§ **TASK REQUIREMENTS**
In your copy, include no images and return each entry exactly as written.

------ SUPPLIED MATERIAL

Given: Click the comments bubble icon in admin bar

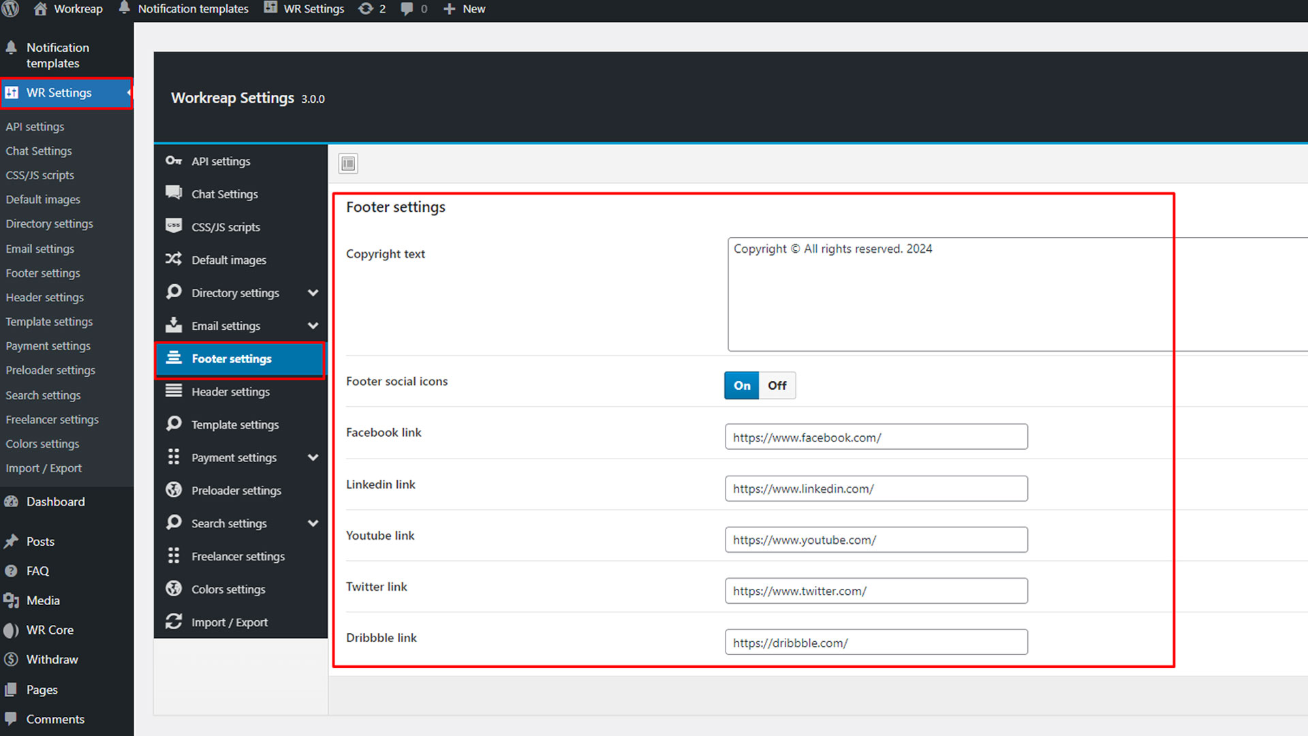Looking at the screenshot, I should click(x=407, y=9).
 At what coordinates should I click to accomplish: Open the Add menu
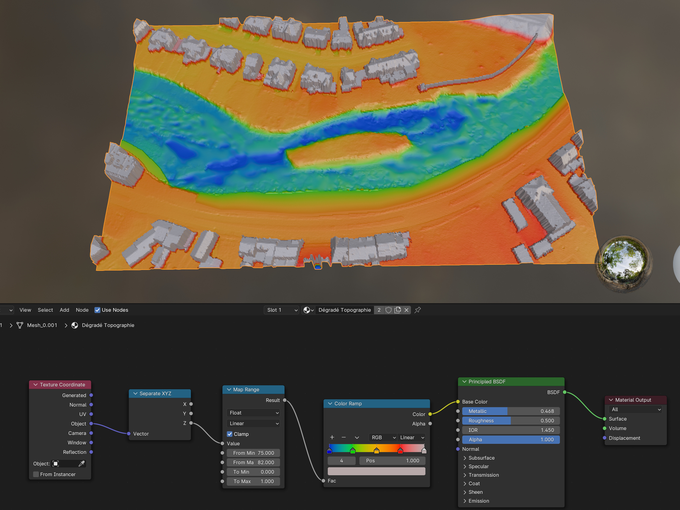click(x=64, y=310)
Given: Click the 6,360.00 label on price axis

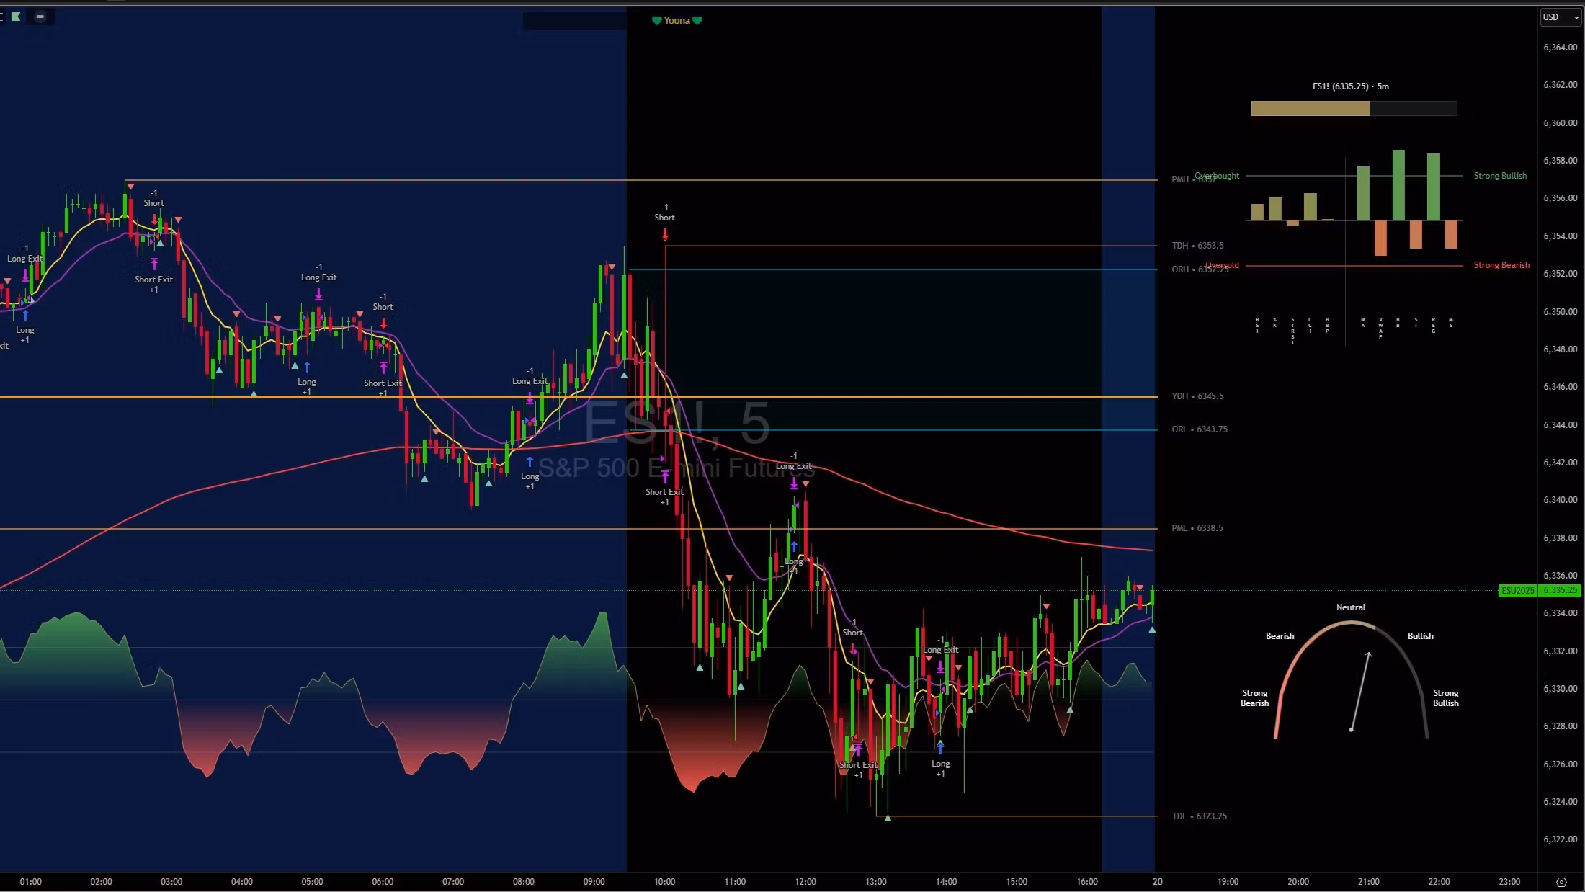Looking at the screenshot, I should coord(1560,123).
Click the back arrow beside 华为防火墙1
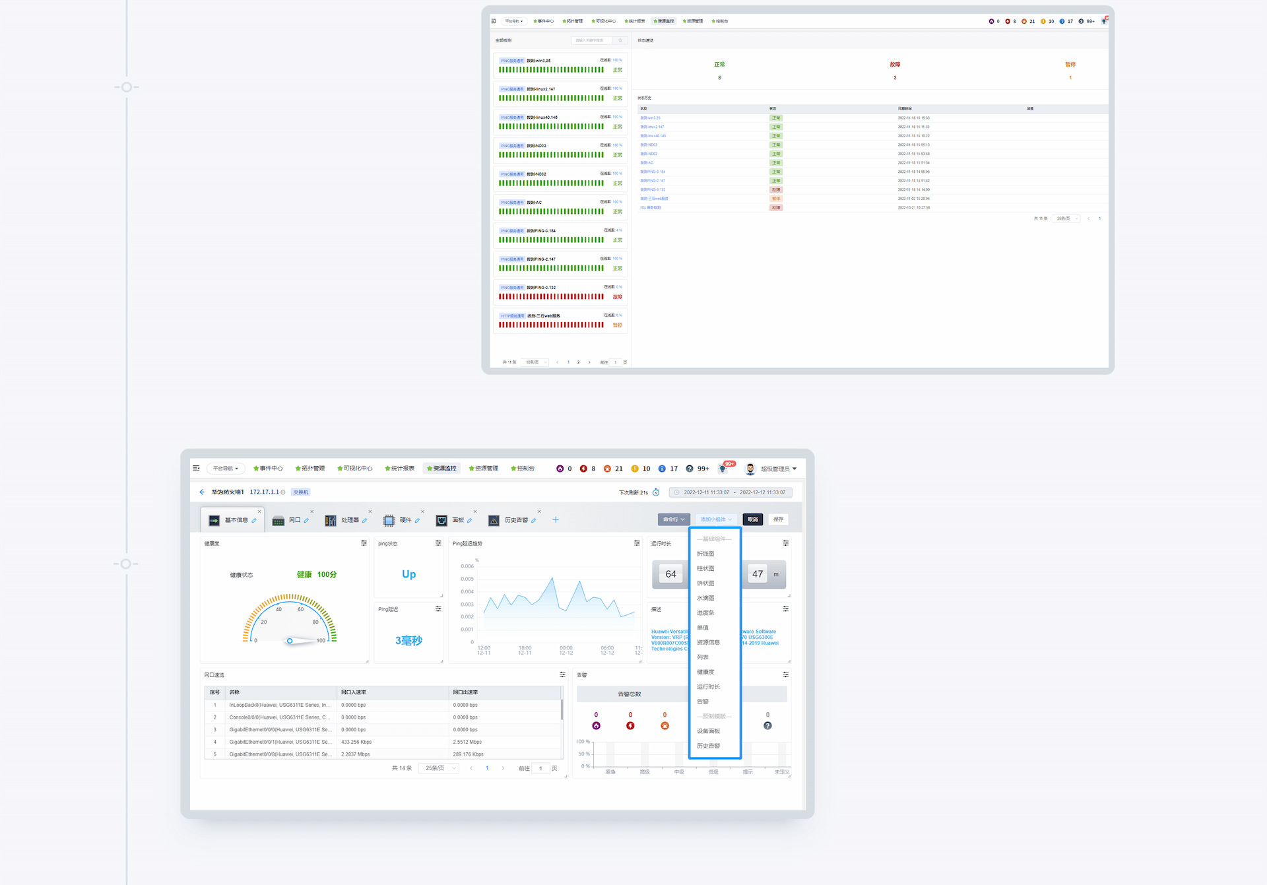The width and height of the screenshot is (1267, 885). coord(202,492)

------------

§ **TASK ANSWER**
Given: Click the comments bubble icon in admin bar

Looking at the screenshot, I should click(x=407, y=9).
 At what coordinates should I click to accomplish: Open the Add menu
click(x=64, y=310)
Given: Click the 6,360.00 label on price axis

Looking at the screenshot, I should coord(1560,123).
Click the back arrow beside 华为防火墙1
The width and height of the screenshot is (1267, 885). coord(202,492)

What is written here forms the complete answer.